STICKY DATE PUDDING
The Sticky Date Pudding is one of the classic Aussie recipes I feel a lot of us grew up with. This recipe is super simple. As you know, I am not really a baker (and neither is my friend Jiny who I cooked this with) but I think we nailed this recipe. Give this classic a try and you will never want to order it out again!!
Pudding
250g pitted dates, chopped (the softer ones are best - I wouldn’t waste your $$ on the Medjool dates but I got the “Soft and Juicy” ones from Woolies and they worked a treat.

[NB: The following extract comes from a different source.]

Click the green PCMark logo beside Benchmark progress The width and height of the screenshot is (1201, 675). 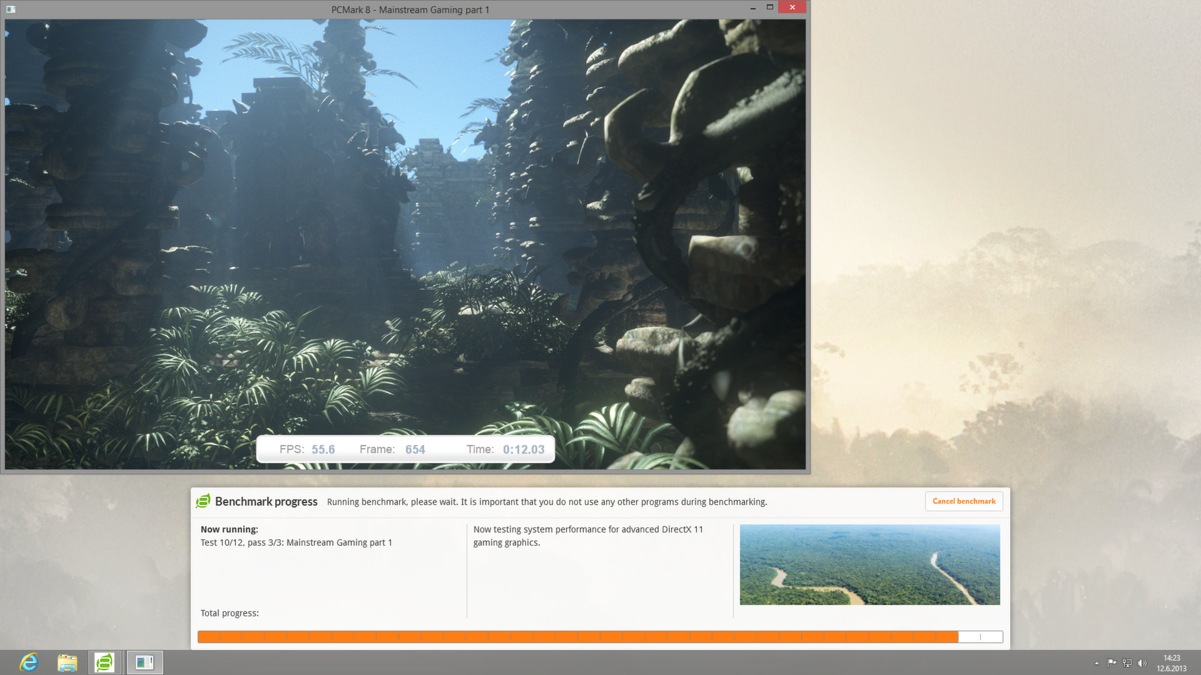pyautogui.click(x=204, y=501)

1 teaspoon bicarbonate of soda (baking soda)
215ml boiling water
125g butter, softened
165g brown sugar
2 large eggs
1 teaspoon vanilla essence (or the good paste if you've got it)

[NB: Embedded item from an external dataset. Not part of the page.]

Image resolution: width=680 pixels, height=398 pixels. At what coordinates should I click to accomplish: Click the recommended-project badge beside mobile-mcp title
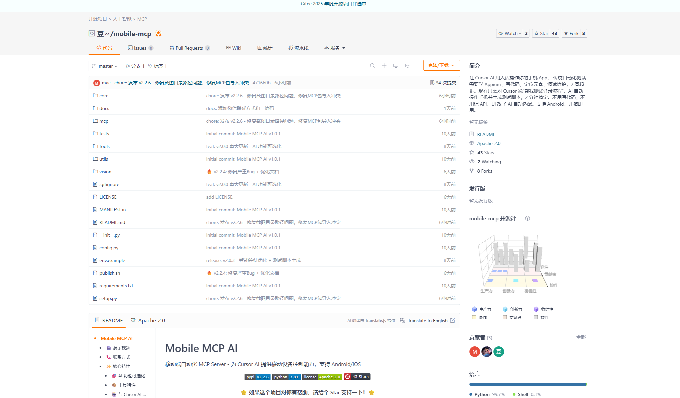(159, 33)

1½ cups (225g) self-raising flour
Pinch of salt
Sticky Toffee Sauce
150g butter
330g brown sugar
300ml thickened cream (pouring cream)
1 teaspoon vanilla
Vanilla ice cream, to serve
Step 1. Preheat your oven to 180°C (160°C fan-forced). Grease a deep 20cm square cake tin and line with baking paper. Prep the dates: Put the chopped dates and bicarb soda in a heatproof bowl. Pour over the boiling water, give it a stir, and let it stand for 10-15 minutes.

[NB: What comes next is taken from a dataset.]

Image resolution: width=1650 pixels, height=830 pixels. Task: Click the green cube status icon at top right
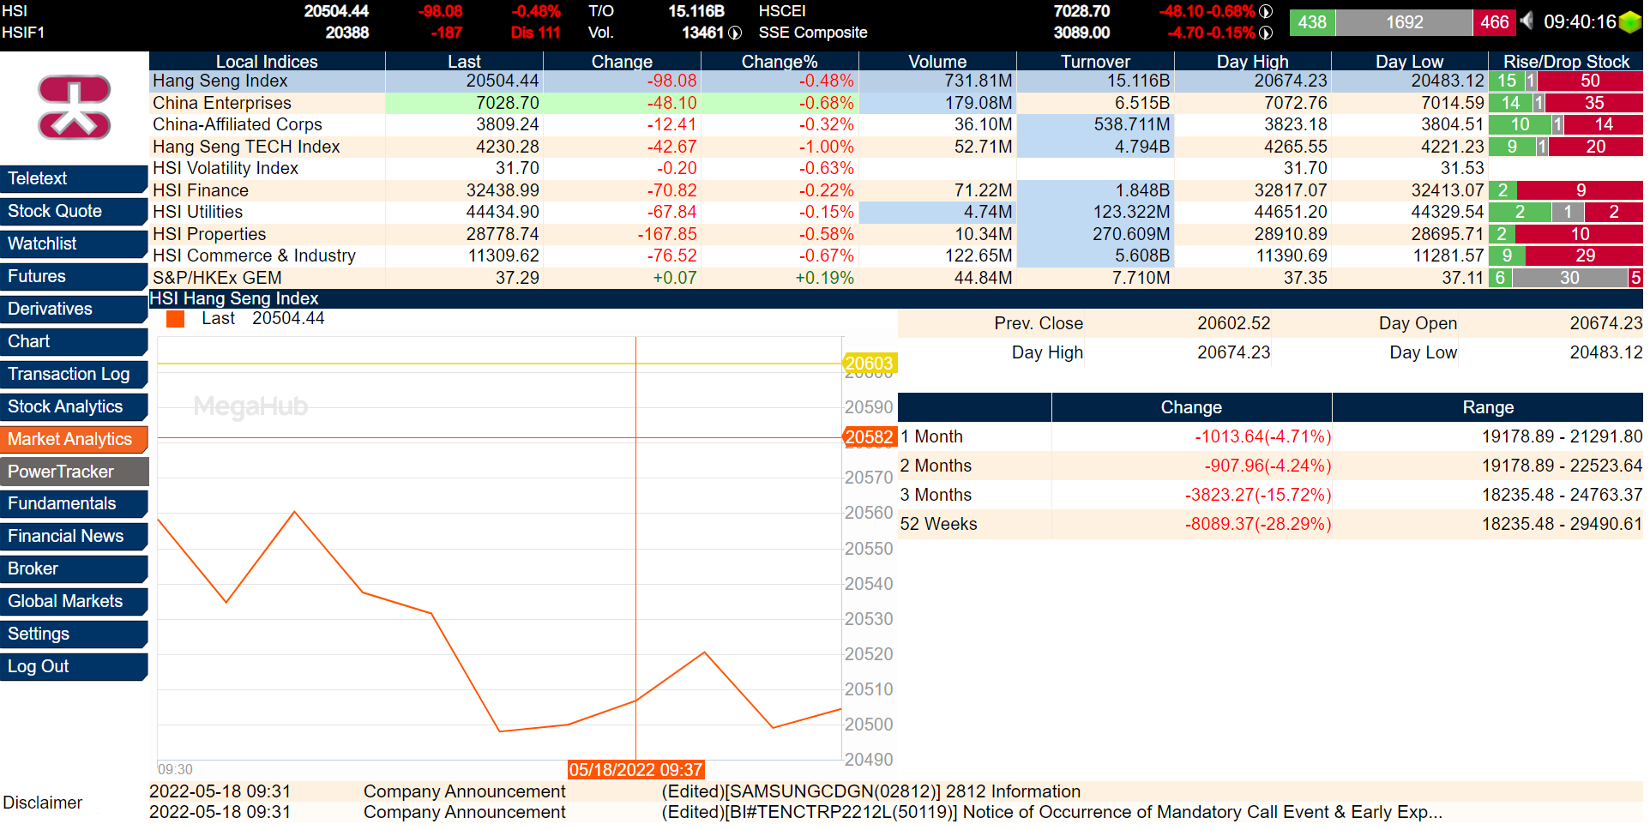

Step 2. In a large mixing bowl, beat the softened butter and brown sugar until pale and fluffy. You can use a stand mixer, hand beaters or a wooden spoon (if your feeling strong) for this. Beat in the eggs one at a time, then the vanilla. It might look a bit curdled, but dont worry, this is all good!
Step 3. Sift in the self-raising flour and salt and gently fold through the wet ingredients. Then stir through the date mixture (including all the lovely liquid). The batter will be quite wet, that is how you want it. Pour batter into your tin and bake for 35-40 minutes, or until a skewer comes out clean or with just a few moist crumbs. The cake may sink slightly in the middle, but this is normal for a sticky date.
Step 4. While the cake is baking, make the sauce. In a saucepan over medium heat, melt the butter, then add the brown sugar and cream. Stir until the sugar dissolves, gently simmer for 3-4 minutes until it thickens up.
Step 5. While the pudding’s still warm and in the tin, poke a few holes in the top with a skewer and pour over a good amount of the warm sauce. Let it soak in. Serve big slabs in bowls with more sauce over the top, plus ice cream to finish!